Hangzhou drawing overseas graduates
By MA ZHENHUAN | China Daily | Updated: 2020-11-17 08:51
Hangzhou, capital of Zhejiang province and home to China's e-commerce giant Alibaba, is increasingly becoming a hot spot for Chinese graduates returning from overseas, with an average annual salary of 282,800 yuan ($42,800), a white paper released recently said.
In Hangzhou, salaries for such grads increased nearly 32 percent year-on-year, the highest among all Chinese cities, followed by Beijing, which saw a 30 percent year-on-year rise, according to the 2020 China Overseas Students Development White Paper.
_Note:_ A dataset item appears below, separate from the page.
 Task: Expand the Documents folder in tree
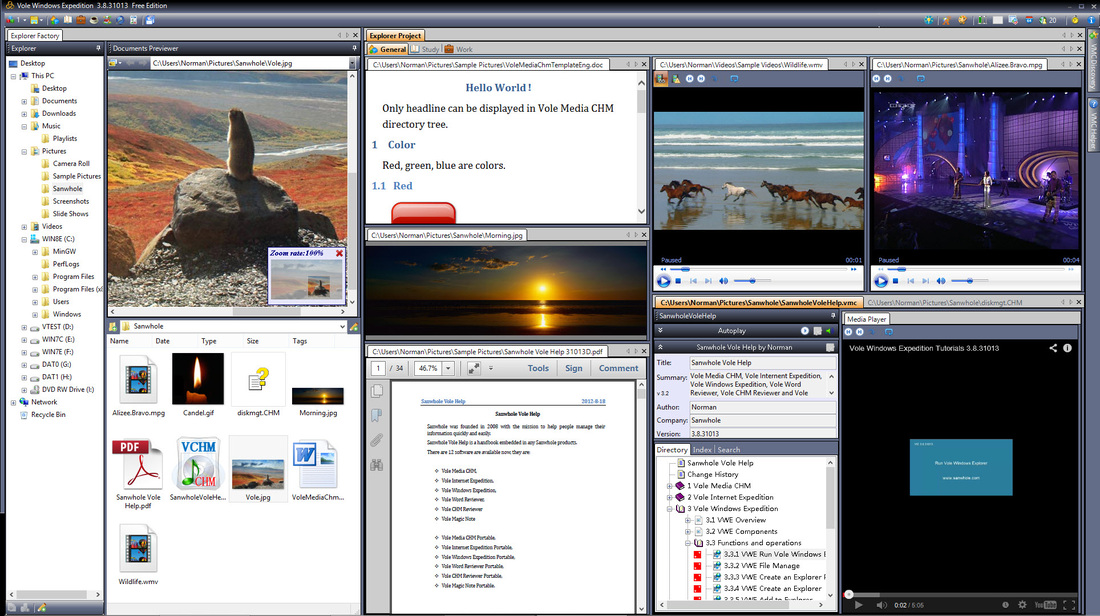click(23, 101)
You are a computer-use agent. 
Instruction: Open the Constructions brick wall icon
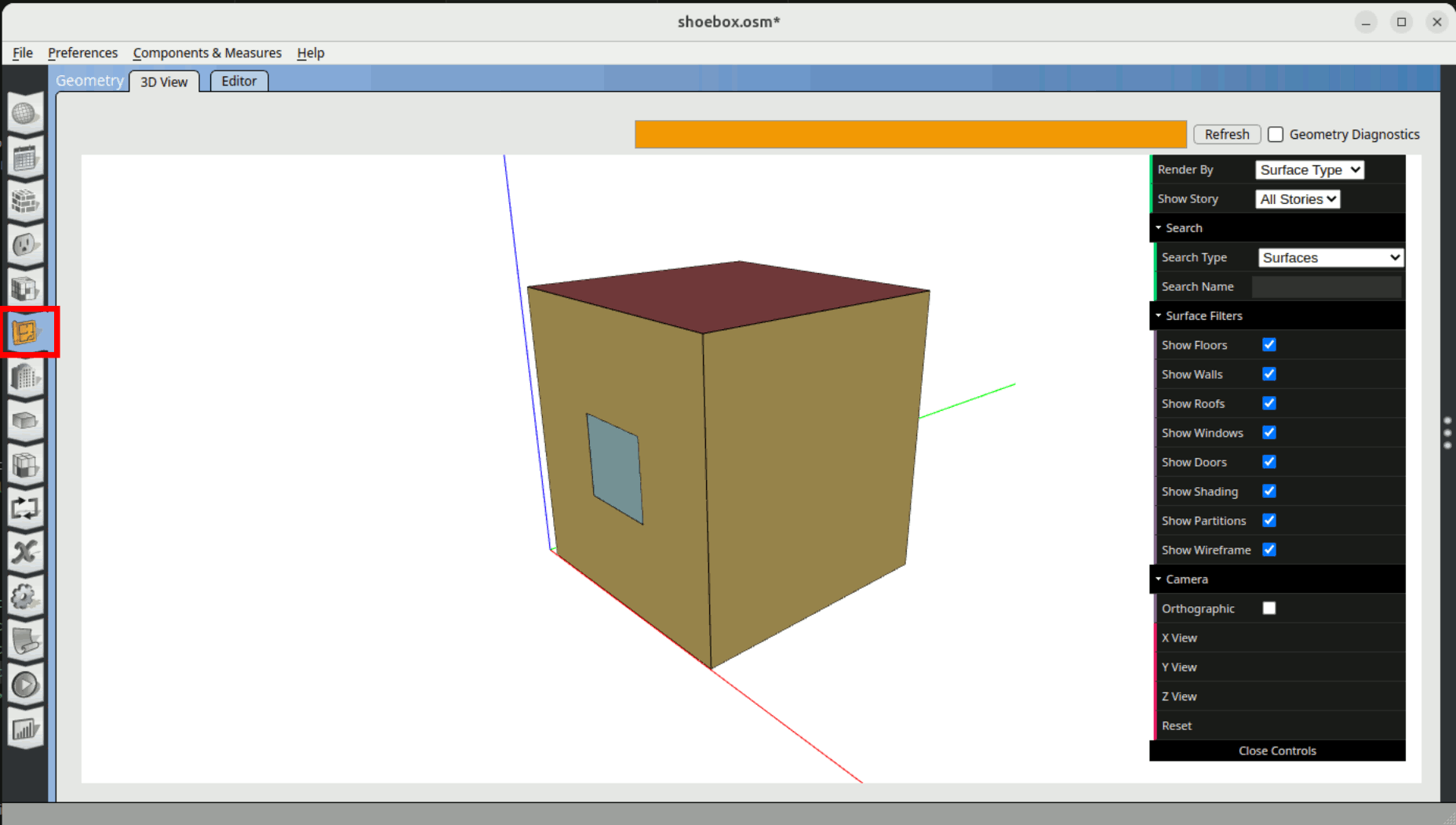point(25,202)
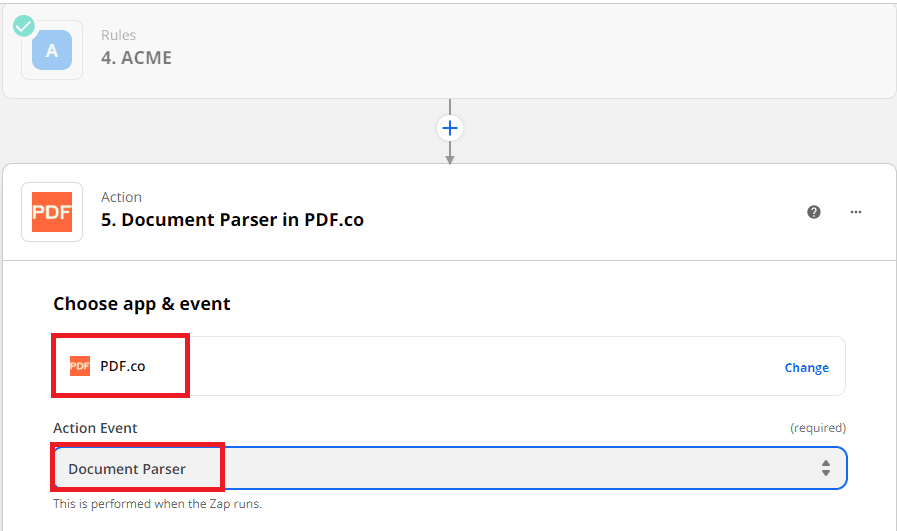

The white paper was jointly issued by Liepin Overseas, a branch of recruitment agency liepin.com, and Beijing-based Providence Academy at the 2020 Chinese Overseas Students Conference held in Hangzhou earlier this month.
Nearly three-fourths of grads who return from overseas are aged between 25 and 35, and nearly four-fifths of them have master's degrees or above.
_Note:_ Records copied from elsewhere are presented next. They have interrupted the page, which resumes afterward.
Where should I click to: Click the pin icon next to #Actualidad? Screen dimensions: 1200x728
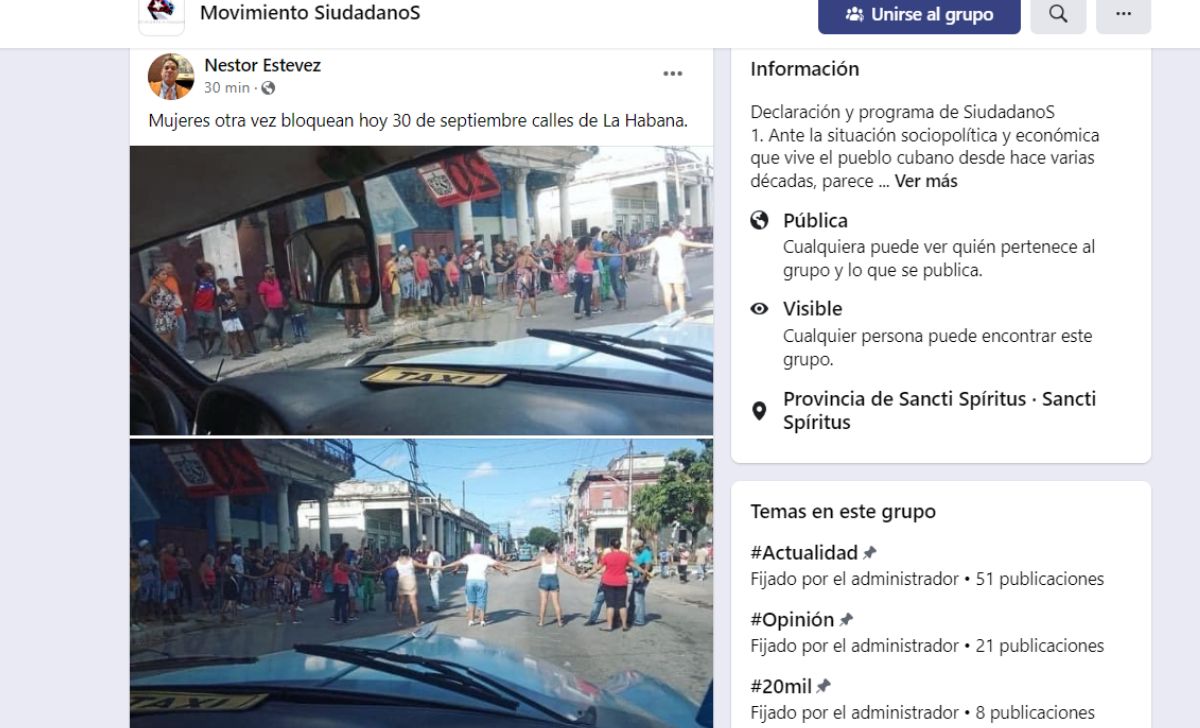[x=870, y=553]
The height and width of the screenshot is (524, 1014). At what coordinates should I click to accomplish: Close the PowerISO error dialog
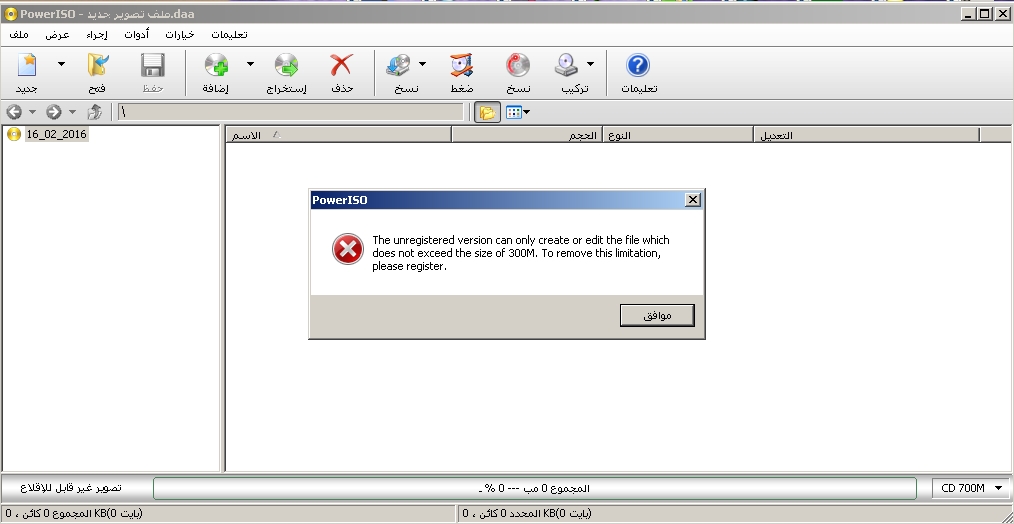[693, 200]
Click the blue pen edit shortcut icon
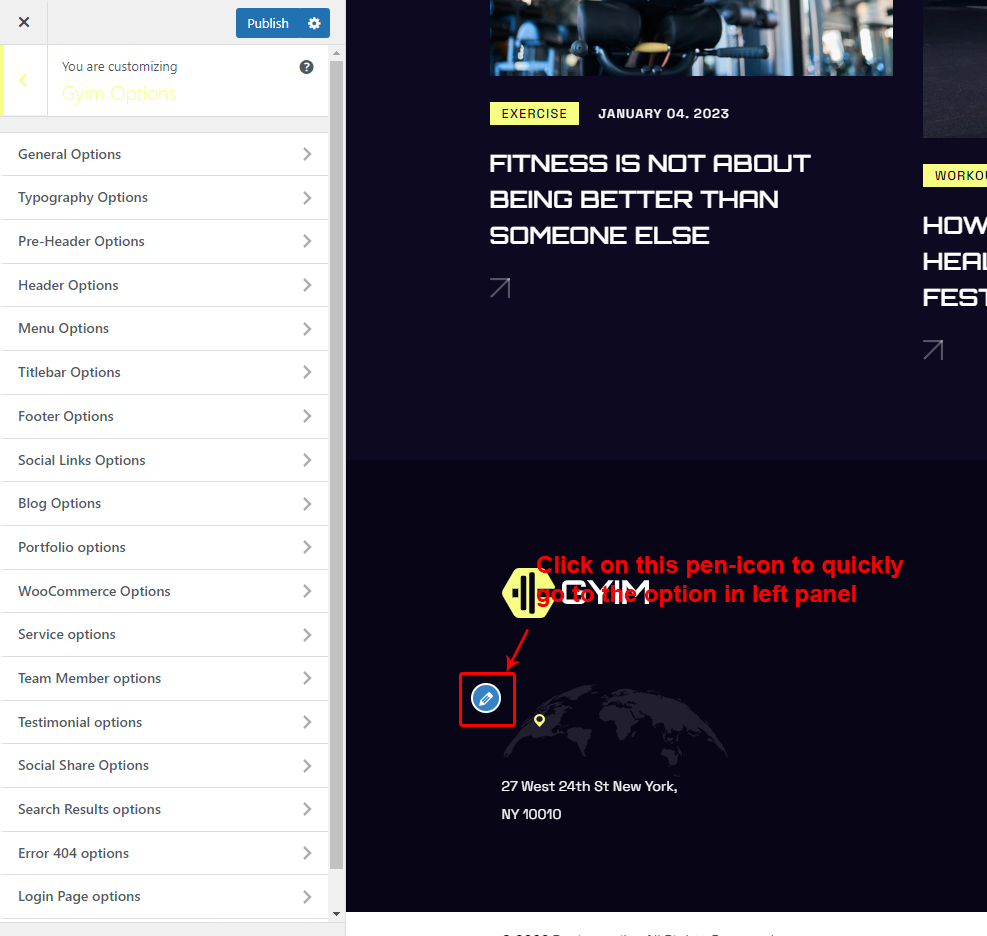Viewport: 987px width, 936px height. click(x=486, y=698)
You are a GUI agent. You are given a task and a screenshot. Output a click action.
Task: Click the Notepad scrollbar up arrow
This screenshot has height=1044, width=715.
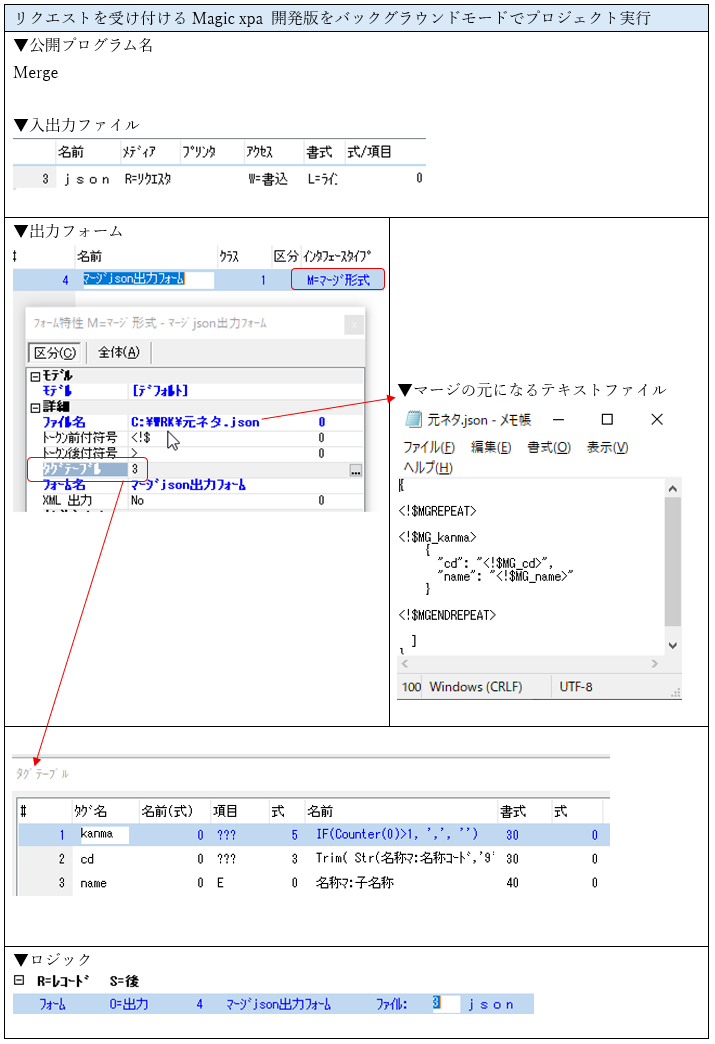pos(673,488)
Business administration and finance are the two most popular majors among those grads, according to the white paper.
Nationwide, higher-paying jobs in security and rapidly developing internet-related industries are first choices for returned grads. In 2019, internet-related industries surpassed securities, attracting 17 percent of the grads.
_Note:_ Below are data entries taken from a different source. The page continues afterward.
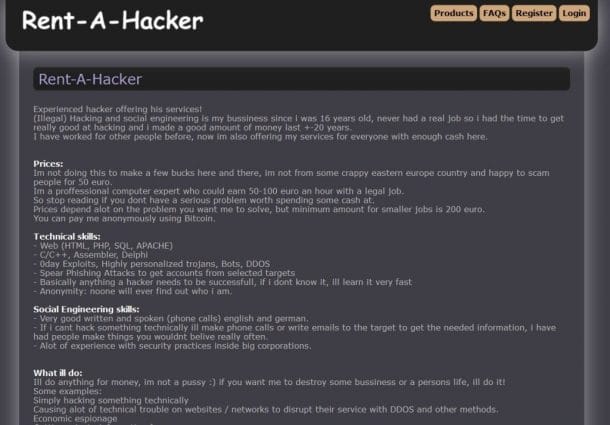Click the 'Anonymity' list item line
Image resolution: width=610 pixels, height=425 pixels.
(x=133, y=292)
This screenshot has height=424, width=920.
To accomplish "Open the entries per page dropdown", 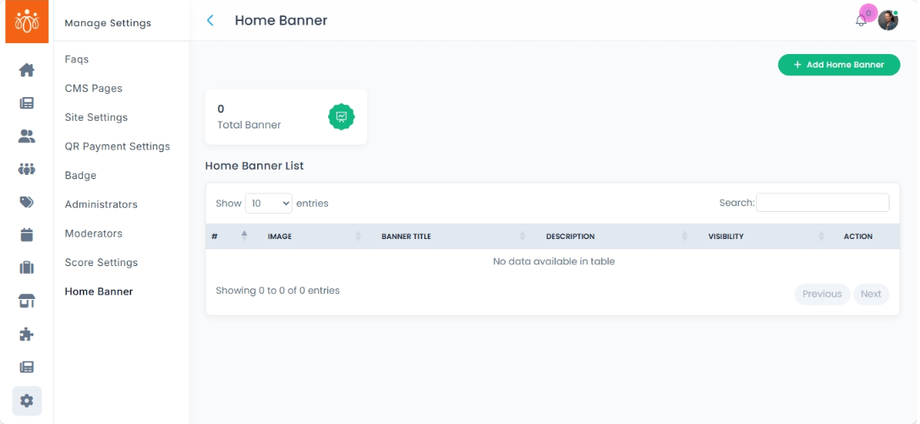I will [268, 203].
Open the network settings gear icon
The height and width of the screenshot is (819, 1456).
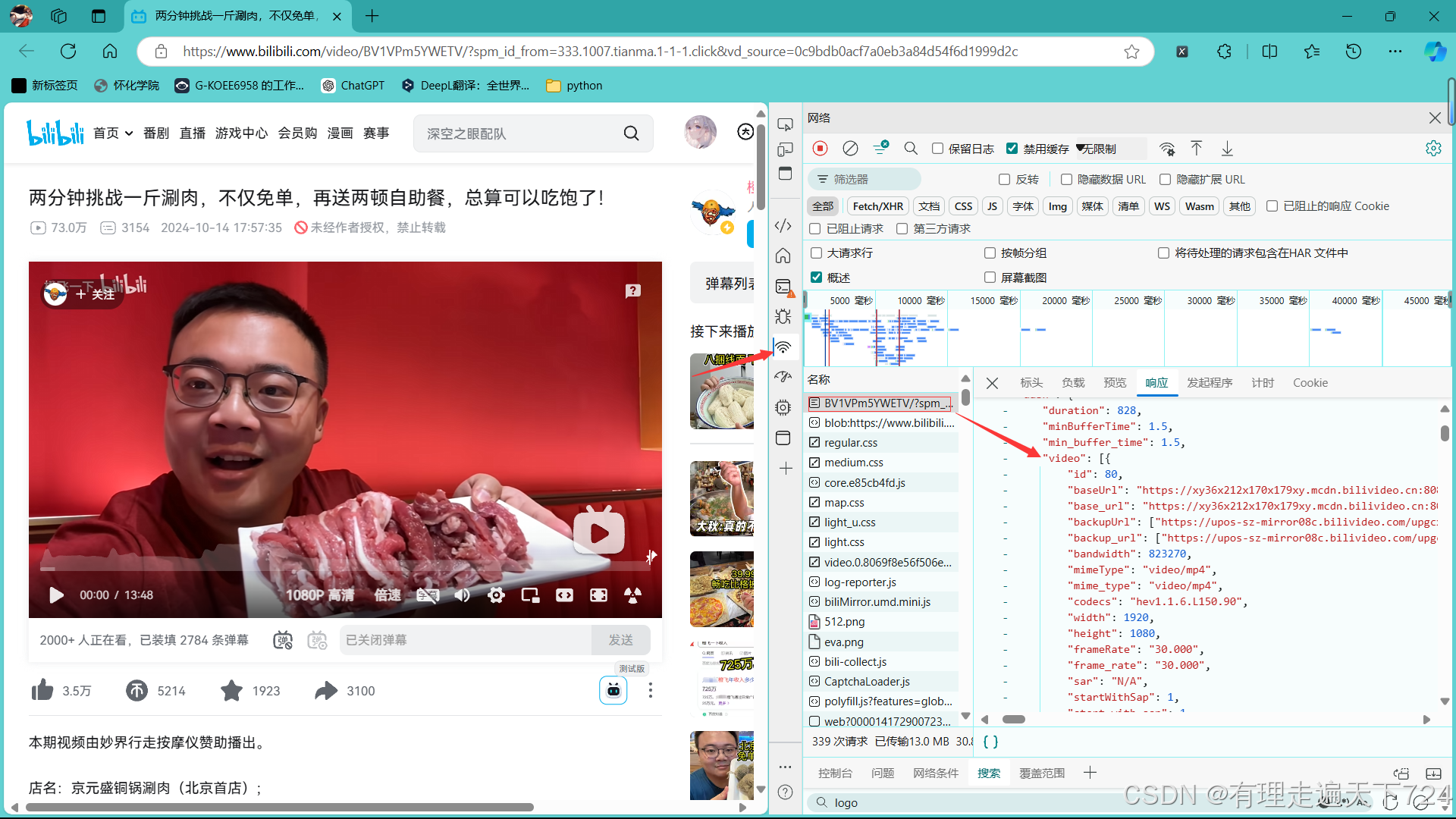click(x=1432, y=149)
To attract high-level talent, Chinese enterprises have narrowed the salary gap with companies in developed countries. The average annual salaries have reached 356,700 yuan in Shenzhen, Guangdong province; 349,600 yuan in Beijing; 328,200 yuan in Shanghai; and 295,300 yuan in Guangzhou, capital of Guangdong.
Besides dangling attractive salaries, the local government in Hangzhou has mulled a raft of measures to lure more high-end talent to the city, such as offering rent and tax incentives.
For example, the city's Xihu district has so far built 10,000 apartments for those seeking jobs in the district.
Graduates working within the district can also receive three-year rent subsidies of 10,000 yuan each year, and those returning from overseas can get living subsidies.
"All these favorable policies have given us abundant confidence and resolve to start our businesses here and thrive," said Ma Xiaoding, a graduate from the University of Edinburgh in Scotland who founded a high-tech enterprise last year in Xihu focusing on the renovation of self-service supermarkets.
According to the white paper, more than 76 percent of grads who returned from overseas are satisfied with their current work, with the highest rates of satisfaction in Shenzhen (87.9 percent), Hangzhou (84.1 percent) and Shanghai (80.5 percent).
Further, Shanghai (31 percent) and Beijing (25 percent) remain top destinations for such grads.